Selected extract =>

= Massimo Urbani =

Italian musician

Massimo Urbani (8 May 1957 - 24 June 1993) was an Italian jazz alto saxophonist. He played principally in the bebop style.

==Life and career==
Urbani was born in Primavalle, Rome on 8 May 1957, the oldest of five brothers. His first instrument, from 1968, was the clarinet, but he soon switched to the alto saxophone.

Urbani died of a heroin overdose on 23 June 1993. The Penguin Guide to Jazz commented that "Urbani's senseless death robbed Europe of a player whose records are a flawed testament to a bopper of enormous guts and facility."

==Discography==
- 1974 Jazz a Confronto 13 (Horo)
- 1977 Invitation (Philology
- 1979 360° Aeutopia (Red)

Dataset items =>
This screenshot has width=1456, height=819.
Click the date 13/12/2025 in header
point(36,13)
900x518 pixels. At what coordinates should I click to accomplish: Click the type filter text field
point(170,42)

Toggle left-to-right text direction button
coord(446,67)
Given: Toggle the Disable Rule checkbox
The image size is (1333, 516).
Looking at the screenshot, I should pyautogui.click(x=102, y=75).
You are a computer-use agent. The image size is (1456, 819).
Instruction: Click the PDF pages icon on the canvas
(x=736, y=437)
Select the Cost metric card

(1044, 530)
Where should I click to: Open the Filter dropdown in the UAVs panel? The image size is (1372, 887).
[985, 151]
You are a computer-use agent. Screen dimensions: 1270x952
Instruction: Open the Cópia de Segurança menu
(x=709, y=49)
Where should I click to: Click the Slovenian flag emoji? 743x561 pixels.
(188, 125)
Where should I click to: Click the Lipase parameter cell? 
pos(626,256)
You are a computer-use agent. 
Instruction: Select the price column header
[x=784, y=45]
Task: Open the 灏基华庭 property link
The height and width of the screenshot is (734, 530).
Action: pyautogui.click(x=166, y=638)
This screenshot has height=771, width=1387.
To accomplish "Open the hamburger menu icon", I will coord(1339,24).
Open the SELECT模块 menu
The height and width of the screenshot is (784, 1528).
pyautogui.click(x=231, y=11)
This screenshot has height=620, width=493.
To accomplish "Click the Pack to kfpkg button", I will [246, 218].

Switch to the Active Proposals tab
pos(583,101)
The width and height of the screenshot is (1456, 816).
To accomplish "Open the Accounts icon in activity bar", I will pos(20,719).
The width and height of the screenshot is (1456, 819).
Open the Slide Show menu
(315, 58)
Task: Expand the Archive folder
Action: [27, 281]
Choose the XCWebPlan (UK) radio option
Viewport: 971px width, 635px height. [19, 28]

Work instructions =>
A – Set down the whole article about Massimo Urbani word for word.
B – Recast the records as a Markdown table with the columns Row and Line, skipping blank lines. Begin at the line of the records that contains "The width and height of the screenshot is (1456, 816)." and stop after the final line of the records.
The text and the records have nothing to do with each other.

Correct answers =>
A –
= Massimo Urbani =

Italian musician

Massimo Urbani (8 May 1957 - 24 June 1993) was an Italian jazz alto saxophonist. He played principally in the bebop style.

==Life and career==
Urbani was born in Primavalle, Rome on 8 May 1957, the oldest of five brothers. His first instrument, from 1968, was the clarinet, but he soon switched to the alto saxophone.

Urbani died of a heroin overdose on 23 June 1993. The Penguin Guide to Jazz commented that "Urbani's senseless death robbed Europe of a player whose records are a flawed testament to a bopper of enormous guts and facility."

==Discography==
- 1974 Jazz a Confronto 13 (Horo)
- 1977 Invitation (Philology
- 1979 360° Aeutopia (Red)

B –
| Row | Line |
|---|---|
| 1 | The width and height of the screenshot is (1456, 816). |
| 2 | To accomplish "Open the Accounts icon in activity bar", I will pos(20,719). |
| 3 | The width and height of the screenshot is (1456, 819). |
| 4 | Open the Slide Show menu |
| 5 | (315, 58) |
| 6 | Task: Expand the Archive folder |
| 7 | Action: [27, 281] |
| 8 | Choose the XCWebPlan (UK) radio option |
| 9 | Viewport: 971px width, 635px height. [19, 28] |